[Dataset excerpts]
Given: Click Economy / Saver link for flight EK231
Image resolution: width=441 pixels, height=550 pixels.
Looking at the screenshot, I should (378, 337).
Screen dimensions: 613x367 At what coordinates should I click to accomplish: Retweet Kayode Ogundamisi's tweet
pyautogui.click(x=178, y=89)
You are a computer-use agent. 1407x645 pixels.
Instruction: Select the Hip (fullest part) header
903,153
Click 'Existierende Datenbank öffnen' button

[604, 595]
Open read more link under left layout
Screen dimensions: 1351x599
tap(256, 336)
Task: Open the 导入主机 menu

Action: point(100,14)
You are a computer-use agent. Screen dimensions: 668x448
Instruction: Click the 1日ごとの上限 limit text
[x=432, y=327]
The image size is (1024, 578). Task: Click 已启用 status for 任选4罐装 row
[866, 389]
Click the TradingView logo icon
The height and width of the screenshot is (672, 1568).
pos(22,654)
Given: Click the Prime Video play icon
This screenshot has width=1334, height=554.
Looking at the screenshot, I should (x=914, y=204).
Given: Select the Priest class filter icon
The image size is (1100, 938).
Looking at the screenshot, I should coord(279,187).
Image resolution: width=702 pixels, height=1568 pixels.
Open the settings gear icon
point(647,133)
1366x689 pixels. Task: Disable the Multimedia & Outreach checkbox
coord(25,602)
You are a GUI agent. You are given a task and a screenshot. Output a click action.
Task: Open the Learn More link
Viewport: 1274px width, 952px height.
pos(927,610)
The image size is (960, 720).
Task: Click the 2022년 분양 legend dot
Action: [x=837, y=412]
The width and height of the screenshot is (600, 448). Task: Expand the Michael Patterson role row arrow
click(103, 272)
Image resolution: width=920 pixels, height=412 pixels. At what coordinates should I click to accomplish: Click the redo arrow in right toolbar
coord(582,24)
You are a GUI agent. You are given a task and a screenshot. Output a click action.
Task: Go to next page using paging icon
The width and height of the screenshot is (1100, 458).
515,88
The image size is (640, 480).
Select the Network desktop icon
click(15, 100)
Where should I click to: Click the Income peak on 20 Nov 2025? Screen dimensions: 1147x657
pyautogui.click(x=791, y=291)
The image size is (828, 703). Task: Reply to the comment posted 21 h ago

**Work instructions:**
An identical copy of the entries above is the expected result.

**Task answer:**
Given: Click Economy / Saver link for flight EK231
Image resolution: width=441 pixels, height=550 pixels.
Looking at the screenshot, I should (378, 337).
Screen dimensions: 613x367 At what coordinates should I click to accomplish: Retweet Kayode Ogundamisi's tweet
pyautogui.click(x=178, y=89)
You are a computer-use agent. 1407x645 pixels.
Instruction: Select the Hip (fullest part) header
903,153
Click 'Existierende Datenbank öffnen' button

[604, 595]
Open read more link under left layout
Screen dimensions: 1351x599
tap(256, 336)
Task: Open the 导入主机 menu

Action: point(100,14)
You are a computer-use agent. Screen dimensions: 668x448
Instruction: Click the 1日ごとの上限 limit text
[x=432, y=327]
The image size is (1024, 578). Task: Click 已启用 status for 任选4罐装 row
[866, 389]
Click the TradingView logo icon
The height and width of the screenshot is (672, 1568).
pos(22,654)
Given: Click the Prime Video play icon
This screenshot has width=1334, height=554.
Looking at the screenshot, I should (x=914, y=204).
Given: Select the Priest class filter icon
The image size is (1100, 938).
Looking at the screenshot, I should coord(279,187).
Image resolution: width=702 pixels, height=1568 pixels.
Open the settings gear icon
point(647,133)
1366x689 pixels. Task: Disable the Multimedia & Outreach checkbox
coord(25,602)
You are a GUI agent. You are given a task and a screenshot. Output a click action.
Task: Open the Learn More link
Viewport: 1274px width, 952px height.
pos(927,610)
The image size is (960, 720).
Task: Click the 2022년 분양 legend dot
Action: [x=837, y=412]
The width and height of the screenshot is (600, 448). Task: Expand the Michael Patterson role row arrow
click(103, 272)
Image resolution: width=920 pixels, height=412 pixels. At what coordinates should I click to accomplish: Click the redo arrow in right toolbar
coord(582,24)
You are a GUI agent. You are given a task and a screenshot. Output a click action.
Task: Go to next page using paging icon
The width and height of the screenshot is (1100, 458).
515,88
The image size is (640, 480).
Select the Network desktop icon
click(15, 100)
Where should I click to: Click the Income peak on 20 Nov 2025? Screen dimensions: 1147x657
pyautogui.click(x=791, y=291)
The image size is (828, 703). Task: Reply to the comment posted 21 h ago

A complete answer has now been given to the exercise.